*Task requirements:* Only lines containing the string "Given" belong in the answer; copy all of them from the entries.

*The records:*
++++++++++++++++++++
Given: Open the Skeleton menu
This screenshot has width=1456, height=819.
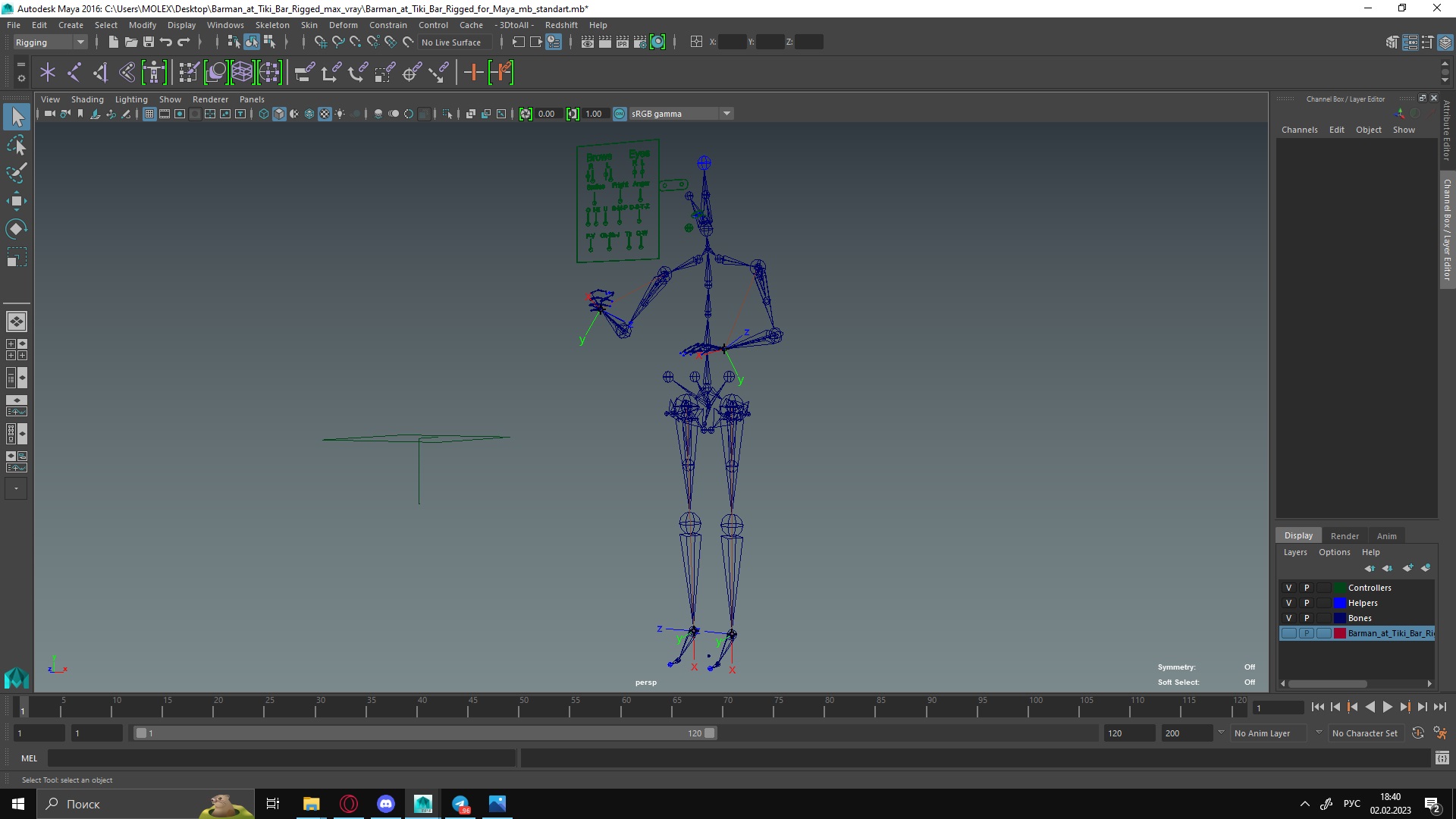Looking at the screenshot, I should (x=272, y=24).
++++++++++++++++++++
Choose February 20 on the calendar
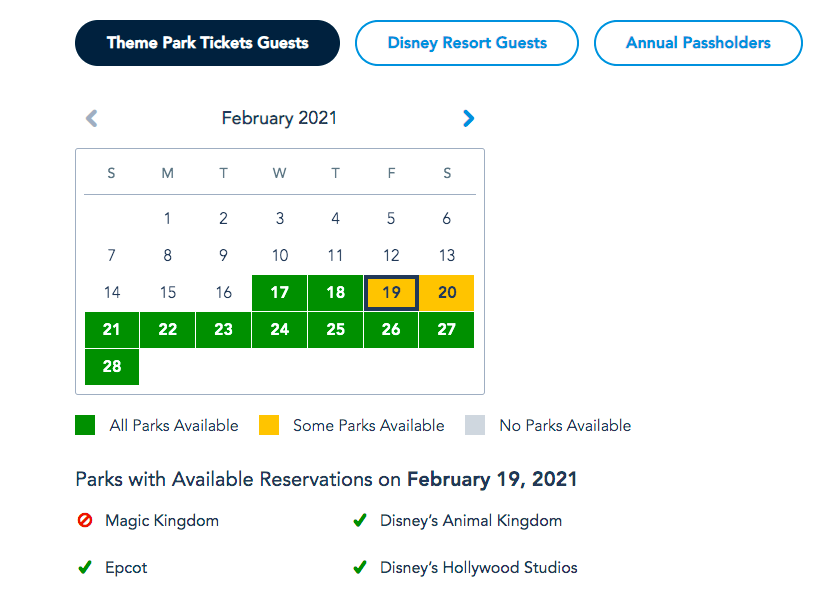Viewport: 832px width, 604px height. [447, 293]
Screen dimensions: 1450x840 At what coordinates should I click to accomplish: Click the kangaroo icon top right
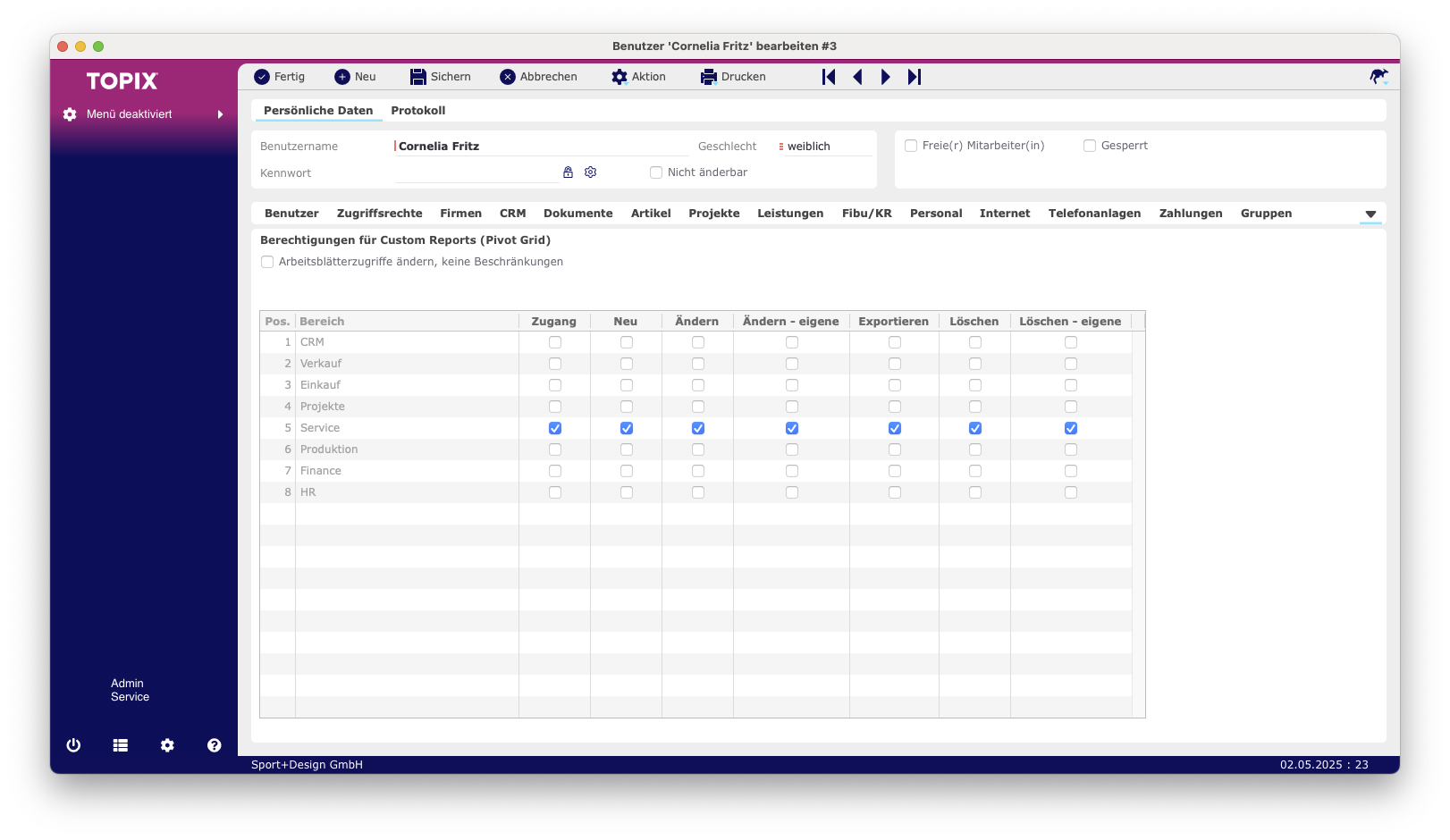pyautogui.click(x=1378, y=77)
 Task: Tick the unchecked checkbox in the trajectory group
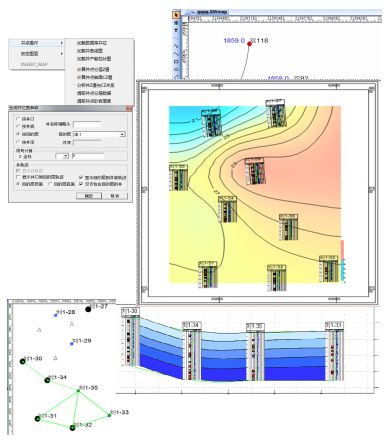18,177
++++++++++++++++++++
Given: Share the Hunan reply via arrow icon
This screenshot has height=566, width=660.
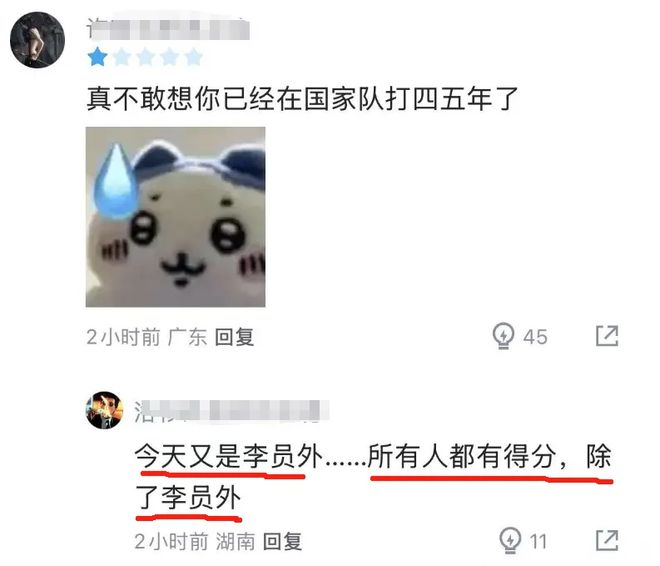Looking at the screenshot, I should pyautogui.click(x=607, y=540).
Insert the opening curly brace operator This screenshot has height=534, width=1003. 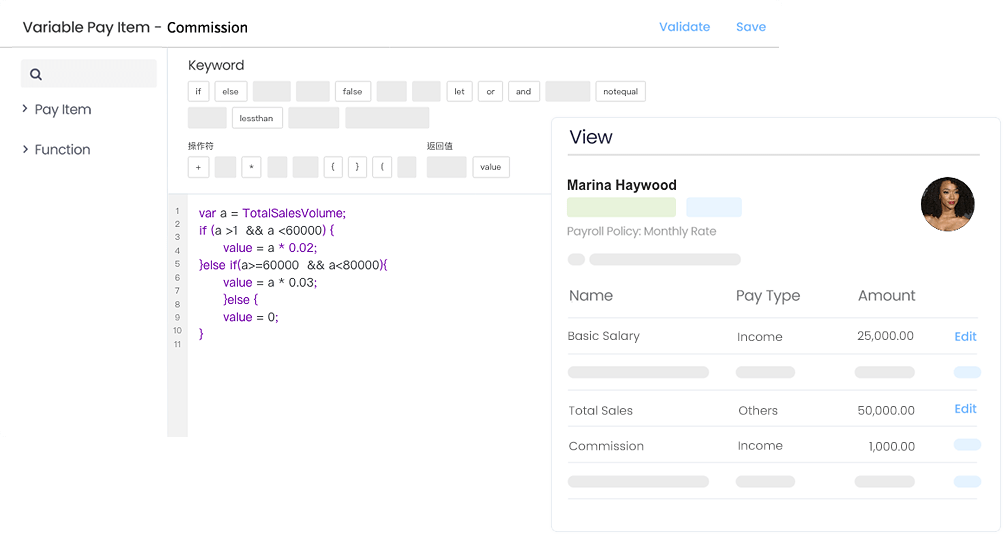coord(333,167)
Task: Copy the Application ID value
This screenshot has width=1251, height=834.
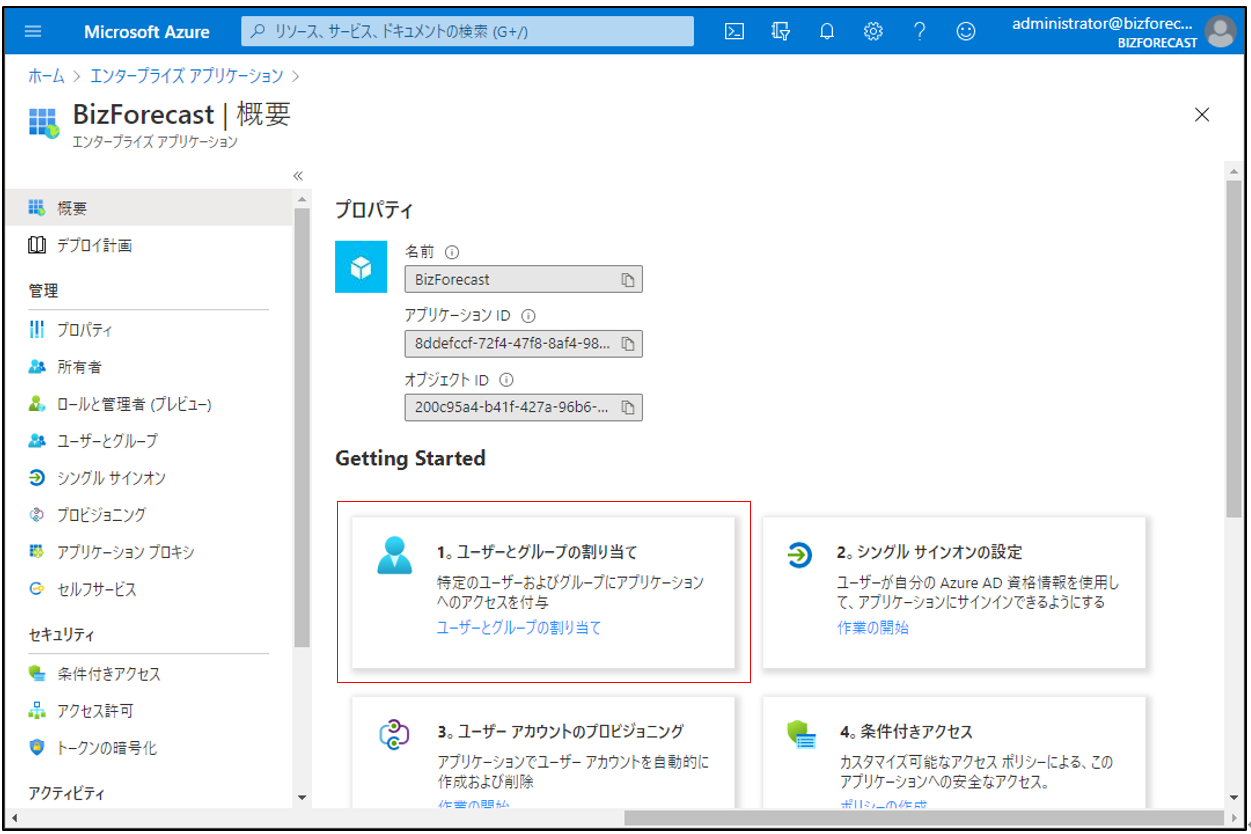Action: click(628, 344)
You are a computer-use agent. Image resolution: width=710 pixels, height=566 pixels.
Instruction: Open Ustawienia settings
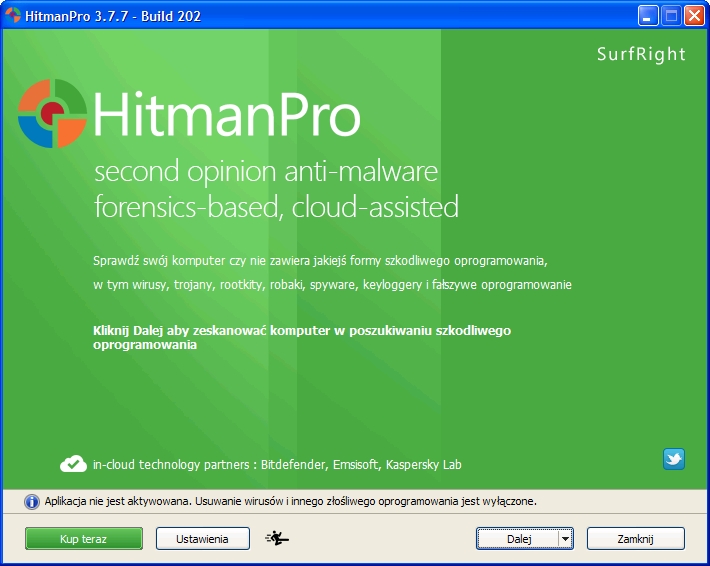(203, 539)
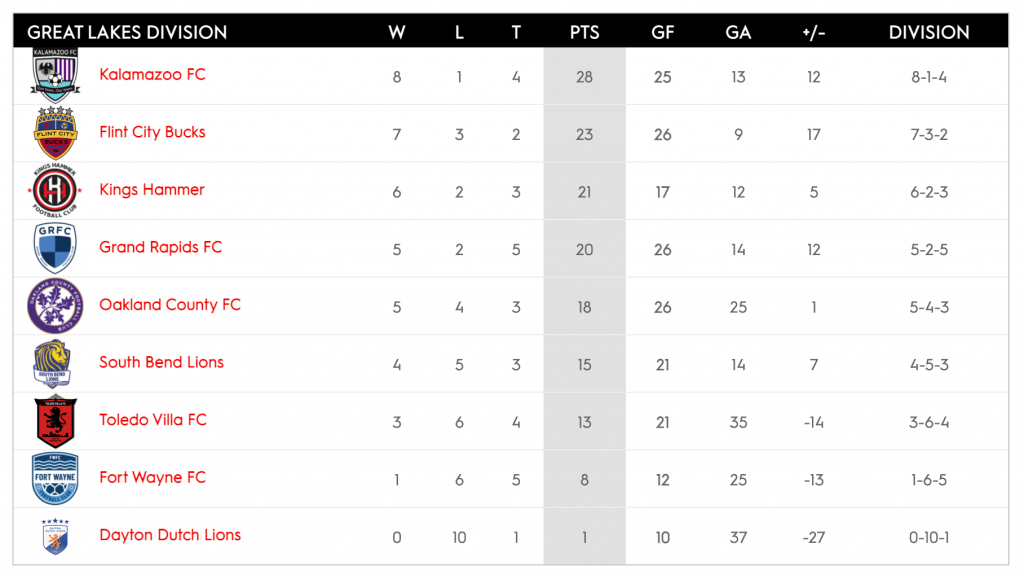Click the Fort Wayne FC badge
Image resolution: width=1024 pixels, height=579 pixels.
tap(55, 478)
++++++++++++++++++++
*Written response:*
Given: Open the Skeleton menu
Given: Share the Hunan reply via arrow icon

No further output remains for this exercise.